Assim, meramente trocando opiniões, sem sair do registro da comunicação, os outros que participam da situação relacional permanecem sendo, cada um, seu próprio eu. São vários eus e nenhum outro, ou vários outros sem alteridade, dá no mesmo. Suprimindo-se a singularidade do autor e sua capacidade de capturar as “criaturas sobrenaturais”, por causa do desejo democrático de serem todos iguais, suprime-se junto a alteridade. É esse o paradoxo da arte orientada por uma ideia de autor e público que os reduz às suas dimensões empíricas e sociais. Contra essa ideia deve-se propor a noção de democracia essencial da obra de arte.
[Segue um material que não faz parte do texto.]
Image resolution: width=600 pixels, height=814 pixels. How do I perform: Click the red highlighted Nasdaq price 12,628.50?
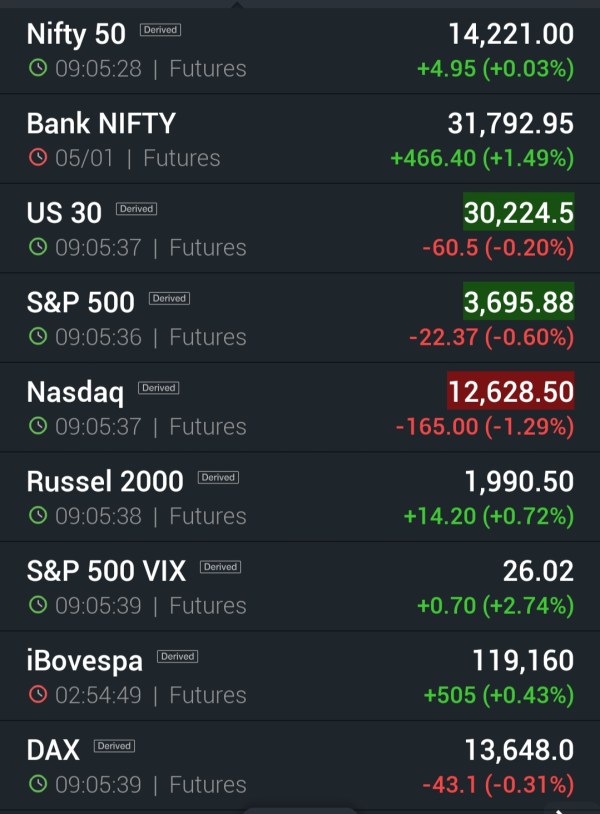tap(511, 391)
Toda obra de arte forte, reveladora do desconhecido, é feita contra o Outro e para Ninguém. Ninguém significa todos, numa dimensão não sociológica.

Convoquemos Proust uma última vez, para concluir essa parte do argumento. A passagem sobre a música e o músico prossegue assim:

[…] o campo aberto ao músico não é um teclado mesquinho de sete notas, mas um teclado incomensurável ainda quase totalmente desconhecido, em que apenas aqui e ali, separados por espessas trevas inexploradas, alguns dos milhões de toques de ternura, de paixão, de coragem, de serenidade que o compõem, cada um tão diferente dos outros como um universo de outro universo, foram descobertos por alguns grandes artistas que nos prestam o serviço, despertando em nós o correspondente do tema que encontraram, de nos mostrar quanta riqueza, quanta variedade, sem que saibamos, oculta essa grande noite impene­ trada e desencorajadora da nossa alma que tomamos por vazio e nada[64].

Ao artista não cabe menos do que revelar, para nós mesmos, quanta riqueza oculta nossa própria alma, que tomamos por vazio e nada. É a arte que revela ao público, ao outro, não o que ele é, mas o que ele pode ser (o revelar da arte é essa própria passagem do que é, do que se sabe, ao que passa a ser, passa a se saber). A arte, ao contrário do que propõe Umberto Eco, não ensina a lição do que não poderia nunca ocorrer de outro modo, mas mostra que nossa subjetividade pode tornar-se diferente, pode desconhecer-se, e com ela o mundo. A verdadeira lição de Moby Dick não é “que a baleia vai aonde quer”, mas que as paixões humanas podem levar os homens aonde eles não querem.

A pequena frase da sonata, que tanto lhe revelou sobre si mesmo, faz com que Swann pense em Vinteuil como “um irmão desconhecido e sublime”[65]. Sim, os artistas são nossos irmãos, mas irmãos desconhecidos. Eles nos apresentam ao que, em nós mesmos, desconhecemos, e assim nos elevam a alturas maiores da vida, livrando-nos do vazio e do nada. Para isso, devemos desejar não que os artistas sejam iguais a nós, mas que sejam sublimes.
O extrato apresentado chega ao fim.